Whitestown is a town in Vernon County, Wisconsin, United States. The population was 623 at the 2020 census. The unincorporated community of Rockton is located in the town.

==Geography==
According to the United States Census Bureau, the town has a total area of 35.0 square miles (90.7 km^{2}), all land.

==Demographics==
At the 2000 census there were 509 people, 167 households, and 122 families in the town. The population density was 14.5 people per square mile (5.6/km^{2}). There were 242 housing units at an average density of 6.9 per square mile (2.7/km^{2}). The racial makeup of the town was 97.45% White, 0.20% Native American, 0.79% Asian, 0.59% from other races, and 0.98% from two or more races. Hispanic or Latino of any race were 0.59%.

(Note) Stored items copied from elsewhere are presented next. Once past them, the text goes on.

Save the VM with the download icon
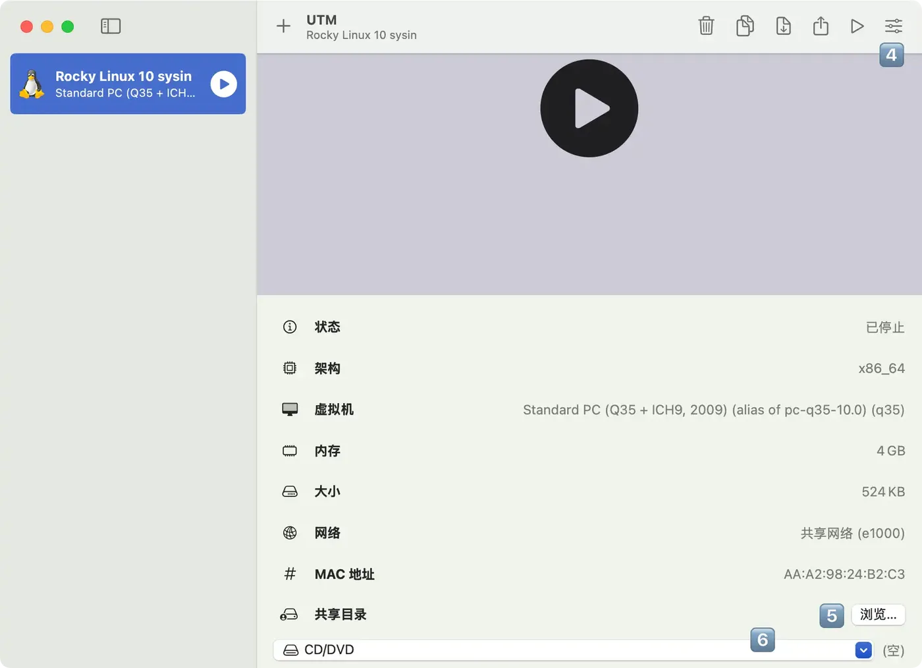The image size is (922, 668). coord(782,26)
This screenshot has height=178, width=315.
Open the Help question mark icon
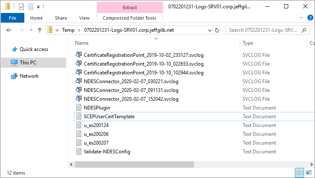[x=310, y=18]
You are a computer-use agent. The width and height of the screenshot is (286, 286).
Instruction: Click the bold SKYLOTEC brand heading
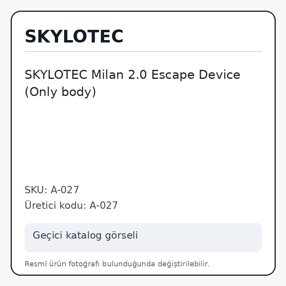(x=74, y=36)
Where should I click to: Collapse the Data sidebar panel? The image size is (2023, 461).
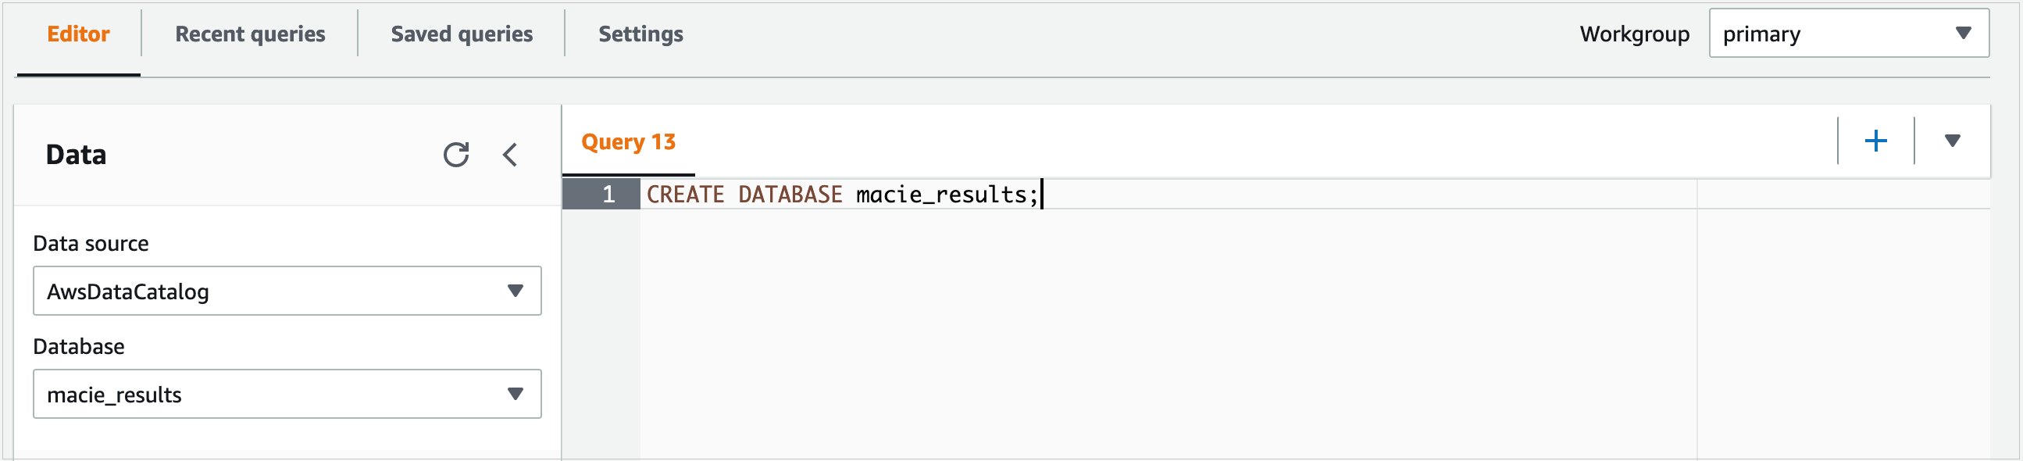tap(510, 155)
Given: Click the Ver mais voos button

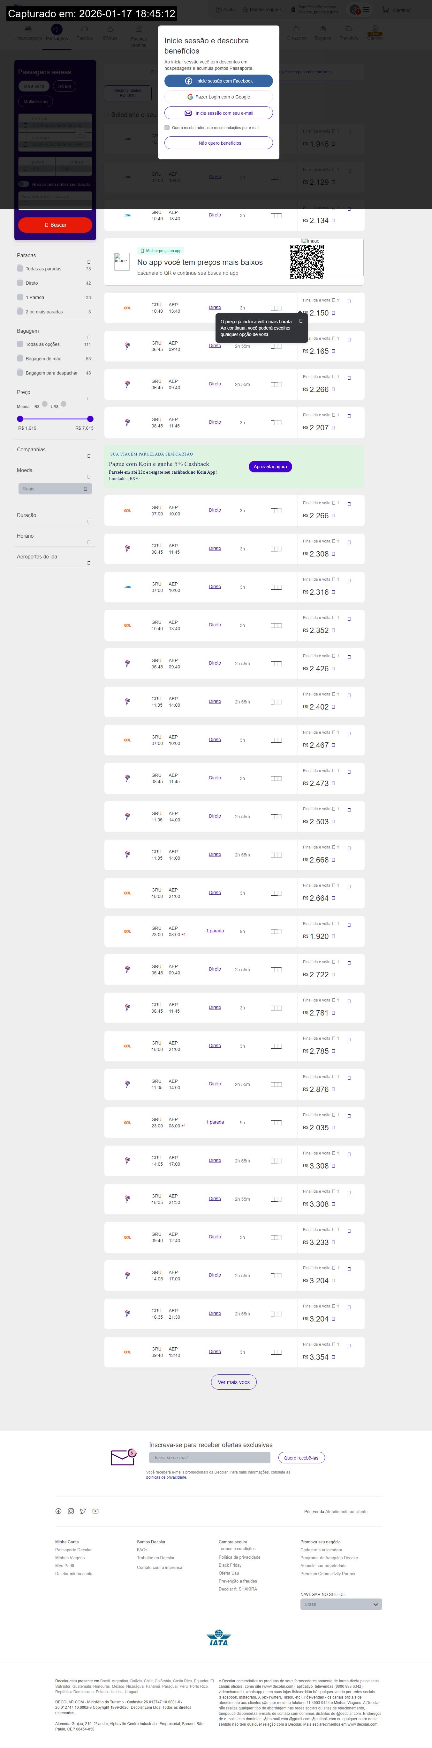Looking at the screenshot, I should (x=234, y=1382).
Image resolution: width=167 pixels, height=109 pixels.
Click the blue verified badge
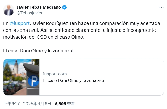[x=65, y=7]

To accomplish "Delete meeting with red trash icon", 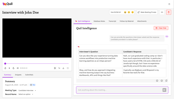I will click(168, 12).
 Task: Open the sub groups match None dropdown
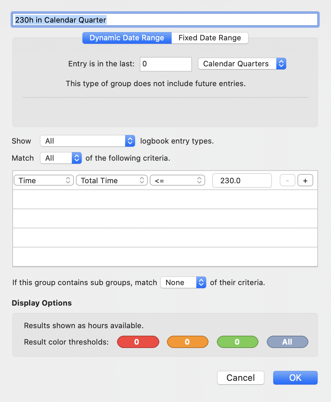click(x=183, y=282)
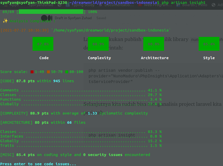Click the Web Program tab favicon
Viewport: 223px width, 166px height.
pos(140,5)
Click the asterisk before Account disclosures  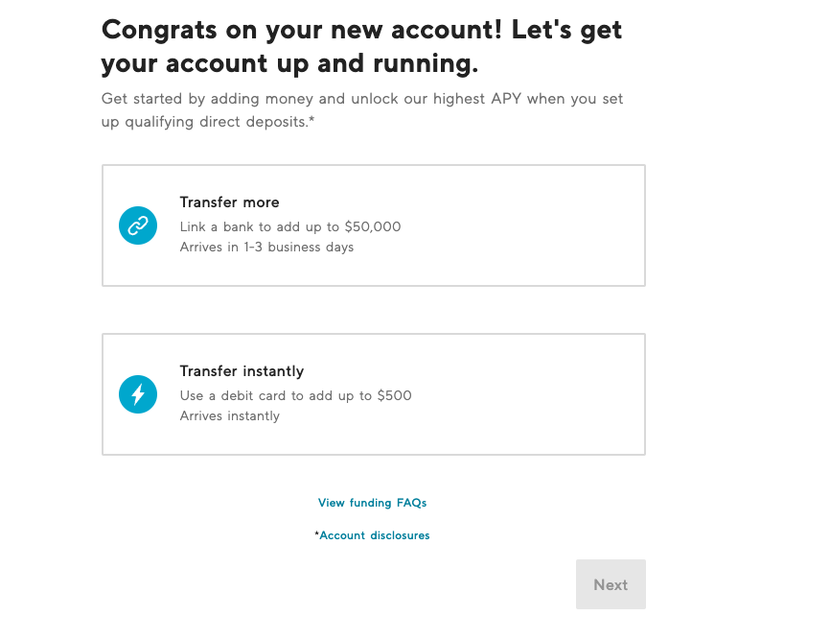pos(316,534)
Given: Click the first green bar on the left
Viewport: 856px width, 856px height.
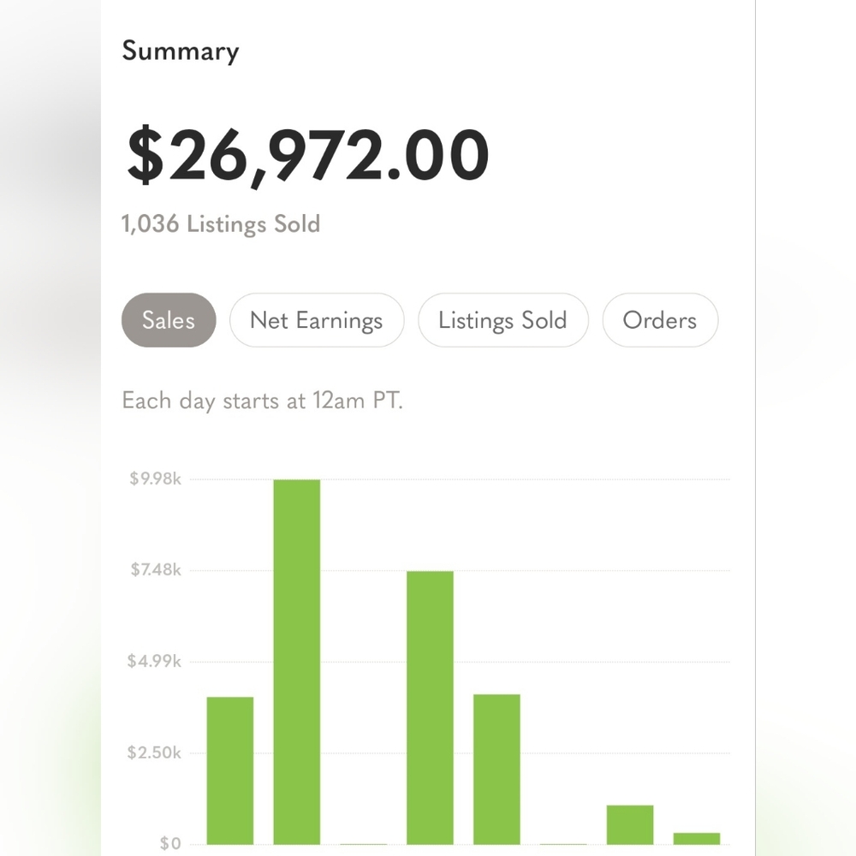Looking at the screenshot, I should [x=230, y=770].
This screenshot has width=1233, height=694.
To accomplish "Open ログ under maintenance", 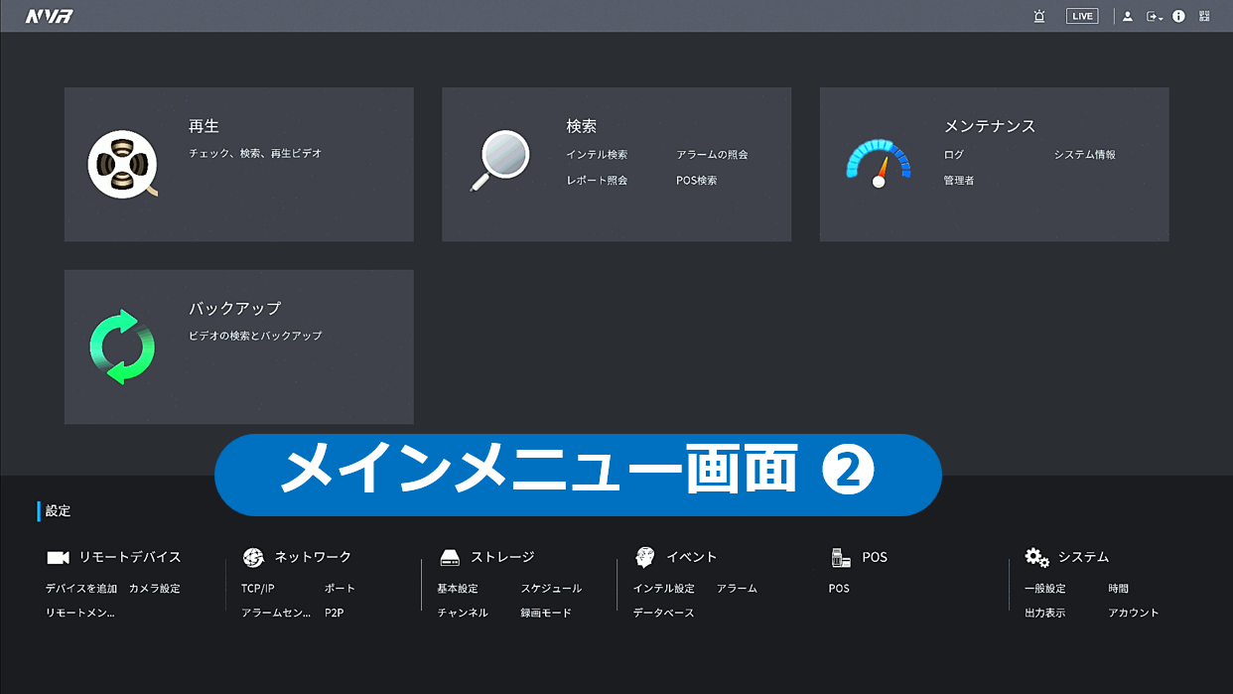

Of the 167 households 35.3% had children under the age of 18 living with them, 64.7% were married couples living together, 5.4% had a female householder with no husband present, and 26.9% were non-families. 22.2% of households were one person and 3.0% were one person aged 65 or older. The average household size was 3.04 and the average family size was 3.68.

The age distribution was 35.0% under the age of 18, 7.3% from 18 to 24, 25.5% from 25 to 44, 24.2% from 45 to 64, and 8.1% 65 or older. The median age was 34 years. For every 100 females, there were 105.2 males. For every 100 females age 18 and over, there were 116.3 males.

The median household income was $33,472 and the median family income was $40,750. Males had a median income of $30,278 versus $20,625 for females. The per capita income for the town was $13,289. About 7.1% of families and 11.2% of the population were below the poverty line, including 12.4% of those under age 18 and 14.7% of those age 65 or over.